On a recent visit to Hastings, land of
Jack in the Green,
Bonfire Boys,
Grey Owl and all things 1066, I happened to mention to Mrs C that when I was a boy I regularly holidayed here with my parents and one year discovered a museum up on the cliffs which had a diorama of the Battle of Hastings. I could remember it clearly in my minds eye, it was massive, built on a table which filled the room and composed of tiny Airfix figures, the whole thing covered in a glass case. But on subsequent visits I could never find that museum again, had I just imagined the whole thing?
And thus dear reader began the Quest!
We set off from the Pier, scaled the cliffs and with the aid of a map (a map! why didn't I think of using one of those before?) the museum was quickly found, smaller and less imposing than I remembered but it was in the right location, that was a start. Inside.....no diorama, in fact hardly any mention of the Battle at all! (instead whole rooms devoted to Grey Owl and conservation). As we gathered up our disappointment and made to leave I noticed a few figures behind glass, 30mm flats, not what we had come in search of and so poorly lit that you could barely make them out.
Descending the cliffs we returned to the Old Town and resumed our holiday, sampling local ales and poking around in the myriad junk shops until we entered what appeared to be a second hand book shop and in a corner at the back we found this:
In a large glass case but looking rather dull and dusty was this diorama of the Battle of Hastings, much smaller than I remembered and comprising 30mm German tin flats not 20mm plastic Airfix figures, sadly this couldn't be the diorama from my childhood.
But it was! I enquired about it's origin from an elderly gentleman who seemed to be in charge of the shop (sadly I didn't get his name) and he told me that it was indeed the diorama which had originally been housed in Hastings Museum up on the hill, the local borough Council had revamped the museum to make it a more interactive educational resource (oh, and also a venue for weddings and social events) for the community.
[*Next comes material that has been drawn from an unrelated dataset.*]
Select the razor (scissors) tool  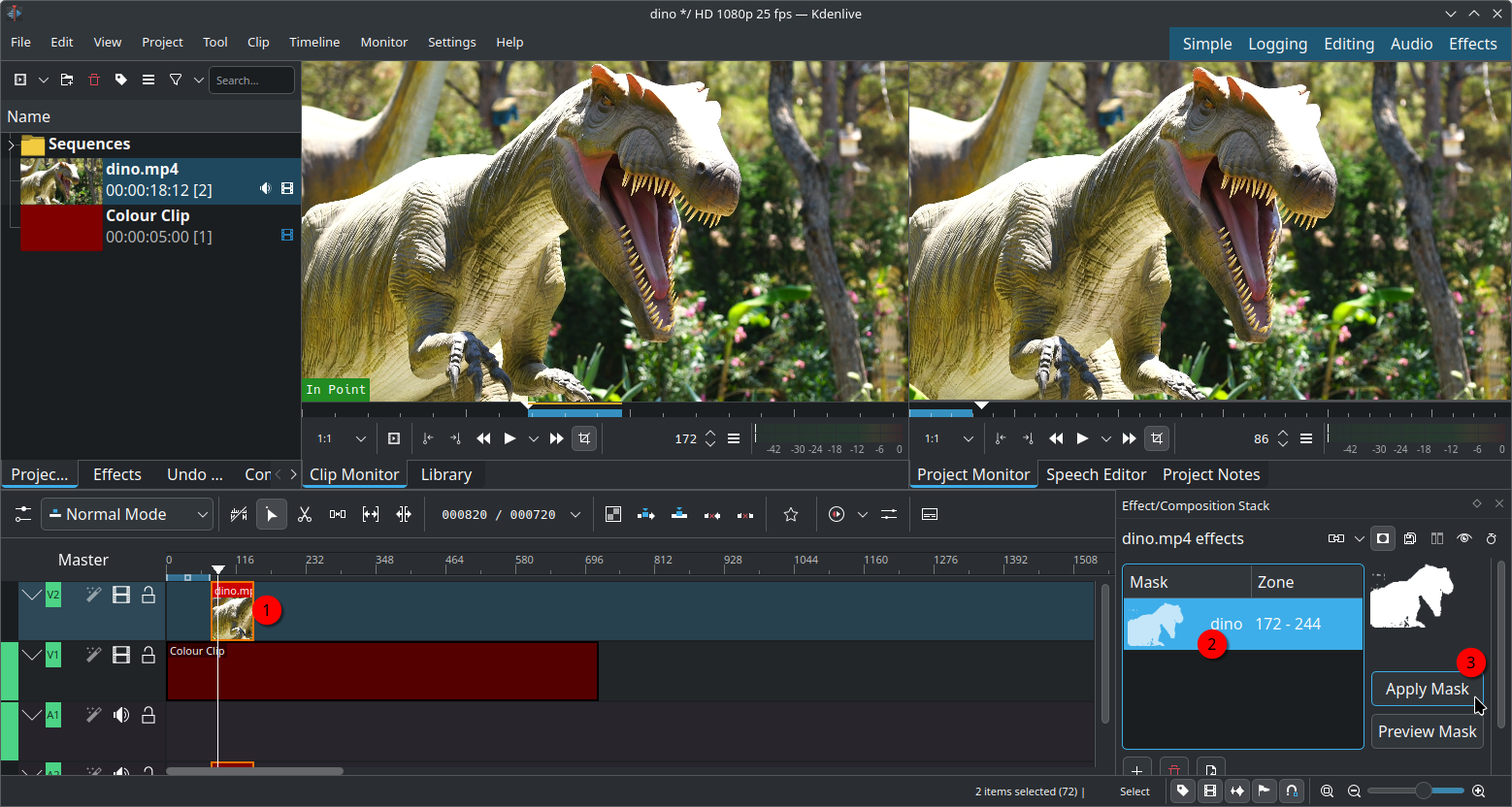(305, 514)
In this bright new vision there was no place for a big old box full of tiny tin soldiers so the diorama was broken up and put into storage, in due course the storage area was to be cleared out and the gentleman I was talking to had saved what was left from going in the skip.
What remains is less than half, probably about a third of the original model, and without the centrepiece vignette of King Harold being shot in the eye by an arrow, which was retained by the museum and was the group of figures mentioned above that I had seen there. Okay I can see that an old careworn exhibit isn't going to fit in with the needs of the modern world but I still felt it was an act of institutional vandalism, similar to what's been done at the National Army Museum (don't get me started on that)
I went back to take a longer look at the diorama to see how my memory could have been so misplaced, and then in the corner I noticed a small plastic plaque simply engraved D Stokes, London WC1 and I realised I was looking at one of the fifteen famous dioramas commissioned by the legendary collector, Otto Gottstein, for display in 1937 at the Royal United Services Museum in Whitehall.
I didn't get a photo of the death of King Harold when I was at Hastings Museum, the display was just too dark, fortunately there is a monochrome pic of it in the 1937 catalogue for the RUSI museum exhibition. And here it is, Harold is centre stage about to throw a spear and with a rather overscale arrow in the eye.
Above, the catalogue for the 1937 exhibition at the Royal United Services Museum in Whitehall together with the biography of Otto Gottstein and his collection (published by edition Krannich 2000, ISBN 3-933124-06-9, text mostly in German) well worth a read, Gottstein was the President of the British Model Soldier Society and also financed Roy Selwyn-Smiths first venture, Selwyn Miniatures, which went on to become the Britains Knights of Agincourt series.
If you happen to be in Hastings do pop into Hastings History House at 21 Courthouse Street, it's the current home of this venerable old diorama as well as the HQ of Old Hastings Preservation Society. I started to write this post some time ago then realised that as today is the anniversary of the Battle of Hastings, I really ought to get it posted.
Postscript.
After the RUSI Museum exhibition was broken up, the 15 dioramas were distributed to new homes far and wide, mostly military museums in the UK, one went to the Royal Military School of Music at Kneller Hall and has subsequently been lost, while no less than four went to the Glenbow Museum in Calgary, Canada - someone in Canada please tell us that they are still there!